▶ **TEXTE À LIRE**:
« Un comeback qui peut s’avérer payant »: Françoise Bertieaux, le choix stratégique du MR
Françoise Bertieaux, ancienne cheffe de file du MR bruxellois, range son tablier de peinture new-yorkais pour revenir à son premier amour, la politique belge. En parachutant l’ancienne échevine d’Etterbeek au poste de ministre de l’Enseignement supérieur, Georges-Louis Bouchez joue la carte de la sécurité et de l’expertise.
Je suis de retour à la maison. » Après quatre années outre-Atlantique, Françoise Bertieaux renoue avec ses racines bruxelloises. Exit les pinceaux et la vie d’artiste, l’Uccloise de naissance replonge dans l’arène politique. Avec l’ambition de relever un défi de taille : honorer le poste de ministre de l’Enseignement supérieur, laissé vacant par les problèmes de santé de Valérie Glatigny. Un « rêve » pour la libérale de 64 ans, qui connait les arcanes de la Fédération Wallonie-Bruxelles comme sa poche pour y avoir œuvré pendant vingt longues années.
« Elle dispose d’un solide bagage politique », confirme Pierre Vercauteren, politologue à l’UCLouvain. « De tout temps, elle a été une ‘communautariste’: elle suivait beaucoup les dossiers de la communauté française, notamment dans l’enseignement », abonde Pascal Delwit, professeur de science politique à l’ULB. Cheffe du groupe MR au parlement de la FWB de 2004 à 2019, Françoise Bertieaux a imprimé sa ténacité et sa poigne sur les bancs de l’opposition. Son obstruction vigoureuse au décret Inscriptions, notamment, est restée dans les annales.
Un atout de taille pour celle qui se voit confier le portefeuille de l’Enseignement supérieur, en plus de la Recherche, de la Jeunesse, des Hôpitaux universitaires, de la Promotion de Bruxelles, des Maisons de Justice ainsi que de l’Aide à la Jeunesse. Les compétences du Sport et de la Promotion sociale, elles, reviennent au Ministre-président de la Fédération Wallonie-Bruxelles, Pierre-Yves Jeholet.

▶ **DONNÉES**:
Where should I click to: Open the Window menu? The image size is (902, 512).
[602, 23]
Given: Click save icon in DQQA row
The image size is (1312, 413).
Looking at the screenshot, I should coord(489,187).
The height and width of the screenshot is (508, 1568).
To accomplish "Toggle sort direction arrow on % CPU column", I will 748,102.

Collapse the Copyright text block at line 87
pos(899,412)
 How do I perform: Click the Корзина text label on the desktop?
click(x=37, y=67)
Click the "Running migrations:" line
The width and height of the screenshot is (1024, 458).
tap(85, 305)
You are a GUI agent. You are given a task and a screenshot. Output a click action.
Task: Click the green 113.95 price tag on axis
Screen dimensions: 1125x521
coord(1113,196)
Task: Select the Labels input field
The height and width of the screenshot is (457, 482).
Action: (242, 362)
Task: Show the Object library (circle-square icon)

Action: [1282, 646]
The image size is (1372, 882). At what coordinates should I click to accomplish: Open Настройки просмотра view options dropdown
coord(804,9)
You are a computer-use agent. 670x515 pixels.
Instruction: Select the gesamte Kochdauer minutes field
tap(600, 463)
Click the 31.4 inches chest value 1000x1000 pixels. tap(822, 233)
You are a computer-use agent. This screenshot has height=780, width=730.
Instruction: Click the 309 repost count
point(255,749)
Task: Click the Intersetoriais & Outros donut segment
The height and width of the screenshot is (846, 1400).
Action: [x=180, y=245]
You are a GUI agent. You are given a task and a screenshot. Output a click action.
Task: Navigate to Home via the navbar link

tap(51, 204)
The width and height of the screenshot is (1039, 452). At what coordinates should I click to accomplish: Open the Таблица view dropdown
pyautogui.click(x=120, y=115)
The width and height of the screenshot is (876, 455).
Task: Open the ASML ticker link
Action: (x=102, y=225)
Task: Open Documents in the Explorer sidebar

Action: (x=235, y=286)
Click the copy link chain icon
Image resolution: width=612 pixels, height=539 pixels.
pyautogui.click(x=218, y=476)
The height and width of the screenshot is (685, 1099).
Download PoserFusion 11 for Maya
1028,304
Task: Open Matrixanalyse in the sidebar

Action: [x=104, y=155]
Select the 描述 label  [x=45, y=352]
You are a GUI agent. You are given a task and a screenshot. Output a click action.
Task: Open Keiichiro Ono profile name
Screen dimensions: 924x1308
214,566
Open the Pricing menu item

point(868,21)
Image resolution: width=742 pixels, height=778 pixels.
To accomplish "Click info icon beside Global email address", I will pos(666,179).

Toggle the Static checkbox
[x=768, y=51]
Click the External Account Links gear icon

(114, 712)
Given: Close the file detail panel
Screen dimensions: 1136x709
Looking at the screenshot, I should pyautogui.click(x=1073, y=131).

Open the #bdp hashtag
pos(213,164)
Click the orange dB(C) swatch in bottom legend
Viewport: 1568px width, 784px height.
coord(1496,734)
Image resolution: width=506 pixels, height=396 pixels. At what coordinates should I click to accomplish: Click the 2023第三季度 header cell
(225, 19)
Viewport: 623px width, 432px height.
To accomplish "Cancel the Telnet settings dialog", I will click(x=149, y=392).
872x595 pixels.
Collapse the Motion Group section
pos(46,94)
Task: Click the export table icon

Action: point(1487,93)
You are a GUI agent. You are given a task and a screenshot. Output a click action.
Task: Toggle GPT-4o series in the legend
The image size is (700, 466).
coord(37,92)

▶ **VOS TÂCHES**:
- 1) Répondez aux questions suivantes à partir de l'article sur Françoise Bertieaux.
(a) Combien d'années Françoise Bertieaux a-t-elle passées outre-Atlantique ?
(b) Pendant quelle période a-t-elle été cheffe du groupe MR au parlement de la FWB ?
(c) À qui reviennent les compétences du Sport et de la Promotion sociale ?
- 2) Citez à l'identique les entrées, du début jusqu'à la ligne contenant « Click the 31.4 », celle-ci comprise.
L'article et les entrées n'ont aucun lien entre eux.

▶ **SOLUTIONS COMPLÈTES**:
- 1)
(a) Quatre années.
(b) De 2004 à 2019.
(c) À Pierre-Yves Jeholet, Ministre-président de la Fédération Wallonie-Bruxelles.

- 2)
Where should I click to: Open the Window menu? The image size is (902, 512).
[602, 23]
Given: Click save icon in DQQA row
The image size is (1312, 413).
Looking at the screenshot, I should coord(489,187).
The height and width of the screenshot is (508, 1568).
To accomplish "Toggle sort direction arrow on % CPU column", I will 748,102.

Collapse the Copyright text block at line 87
pos(899,412)
 How do I perform: Click the Корзина text label on the desktop?
click(x=37, y=67)
Click the "Running migrations:" line
The width and height of the screenshot is (1024, 458).
tap(85, 305)
You are a GUI agent. You are given a task and a screenshot. Output a click action.
Task: Click the green 113.95 price tag on axis
Screen dimensions: 1125x521
coord(1113,196)
Task: Select the Labels input field
The height and width of the screenshot is (457, 482).
Action: (242, 362)
Task: Show the Object library (circle-square icon)

Action: [1282, 646]
The image size is (1372, 882). At what coordinates should I click to accomplish: Open Настройки просмотра view options dropdown
coord(804,9)
You are a computer-use agent. 670x515 pixels.
Instruction: Select the gesamte Kochdauer minutes field
tap(600, 463)
Click the 31.4 inches chest value 1000x1000 pixels. tap(822, 233)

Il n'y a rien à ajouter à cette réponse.